Department of Electrical Engineering, Faculty of Engineering, The Hashemite University, Zarqa 13133, Jordan.
Estarta Co., Ltd., Amman 11942, Jordan.
Sensors (Basel). 2022 Jan 28;22(3):1016. doi: 10.3390/s22031016.
Human Activity Recognition (HAR) systems are designed to read sensor data and analyse it to classify any detected movement and respond accordingly. However, there is a need for more responsive and near real-time systems to distinguish between false and true alarms. To accurately determine alarm triggers, the motion pattern of legitimate users need to be stored over a certain period and used to train the system to recognise features associated with their movements. This training process is followed by a testing cycle that uses actual data of different patterns of activity that are either similar or different to the training data set. This paper evaluates the use of a combined Convolutional Neural Network (CNN) and Naive Bayes for accuracy and robustness to correctly identify true alarm triggers in the form of a buzzer sound for example. It shows that pattern recognition can be achieved using either of the two approaches, even when a partial motion pattern is derived as a subset out of a full-motion path.

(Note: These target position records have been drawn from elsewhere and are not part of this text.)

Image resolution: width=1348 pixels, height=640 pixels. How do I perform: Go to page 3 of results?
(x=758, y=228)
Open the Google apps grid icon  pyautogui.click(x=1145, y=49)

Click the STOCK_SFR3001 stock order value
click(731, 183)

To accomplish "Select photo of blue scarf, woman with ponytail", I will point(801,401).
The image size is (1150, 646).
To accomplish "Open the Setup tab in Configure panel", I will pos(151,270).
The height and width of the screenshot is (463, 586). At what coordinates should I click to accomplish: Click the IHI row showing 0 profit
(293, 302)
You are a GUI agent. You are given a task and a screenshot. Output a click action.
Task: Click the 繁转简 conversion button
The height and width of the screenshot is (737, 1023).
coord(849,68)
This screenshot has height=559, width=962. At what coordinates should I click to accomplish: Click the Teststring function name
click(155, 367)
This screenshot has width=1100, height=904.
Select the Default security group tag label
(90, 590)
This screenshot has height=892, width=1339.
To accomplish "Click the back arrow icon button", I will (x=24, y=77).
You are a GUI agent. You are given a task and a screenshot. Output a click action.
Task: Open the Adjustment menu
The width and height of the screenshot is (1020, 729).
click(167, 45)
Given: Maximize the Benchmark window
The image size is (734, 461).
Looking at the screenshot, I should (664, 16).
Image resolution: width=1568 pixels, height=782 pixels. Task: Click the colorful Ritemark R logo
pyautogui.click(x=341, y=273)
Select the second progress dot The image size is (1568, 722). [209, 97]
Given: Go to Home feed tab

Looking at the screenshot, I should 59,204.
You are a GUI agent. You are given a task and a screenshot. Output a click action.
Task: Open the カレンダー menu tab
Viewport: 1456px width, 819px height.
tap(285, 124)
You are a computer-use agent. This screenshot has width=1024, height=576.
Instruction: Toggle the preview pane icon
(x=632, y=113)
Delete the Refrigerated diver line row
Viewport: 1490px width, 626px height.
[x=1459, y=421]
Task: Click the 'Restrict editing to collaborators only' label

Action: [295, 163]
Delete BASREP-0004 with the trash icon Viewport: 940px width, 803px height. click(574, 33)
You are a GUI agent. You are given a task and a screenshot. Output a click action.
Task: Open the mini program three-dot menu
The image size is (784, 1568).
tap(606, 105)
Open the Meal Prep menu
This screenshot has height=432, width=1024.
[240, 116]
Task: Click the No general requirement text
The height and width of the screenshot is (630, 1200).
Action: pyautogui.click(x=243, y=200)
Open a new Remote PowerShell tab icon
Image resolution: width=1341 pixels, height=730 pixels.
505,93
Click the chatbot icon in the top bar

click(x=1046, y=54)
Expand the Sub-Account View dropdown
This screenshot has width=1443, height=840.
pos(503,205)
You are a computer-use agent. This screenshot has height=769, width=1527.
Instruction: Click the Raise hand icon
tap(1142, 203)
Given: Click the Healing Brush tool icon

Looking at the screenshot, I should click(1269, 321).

人体活动识别 (HAR) 系统旨在读取传感器数据并对其进行分析,以对任何检测到的运动进行分类并做出相应响应。然而,我们需要更具响应性和接近实时的系统来区分虚假和真实警报。为了准确确定警报触发,需要在一定时间段内存储合法用户的运动模式,并使用这些模式来训练系统识别与其运动相关的特征。然后,该训练过程会进行测试周期,使用与训练数据集相似或不同的不同活动模式的实际数据。本文评估了组合卷积神经网络 (CNN) 和朴素贝叶斯的使用,以准确性和稳健性来正确识别例如蜂鸣器声音等真实警报触发。结果表明,即使从完整运动路径中提取出部分运动模式作为子集,也可以使用这两种方法之一实现模式识别。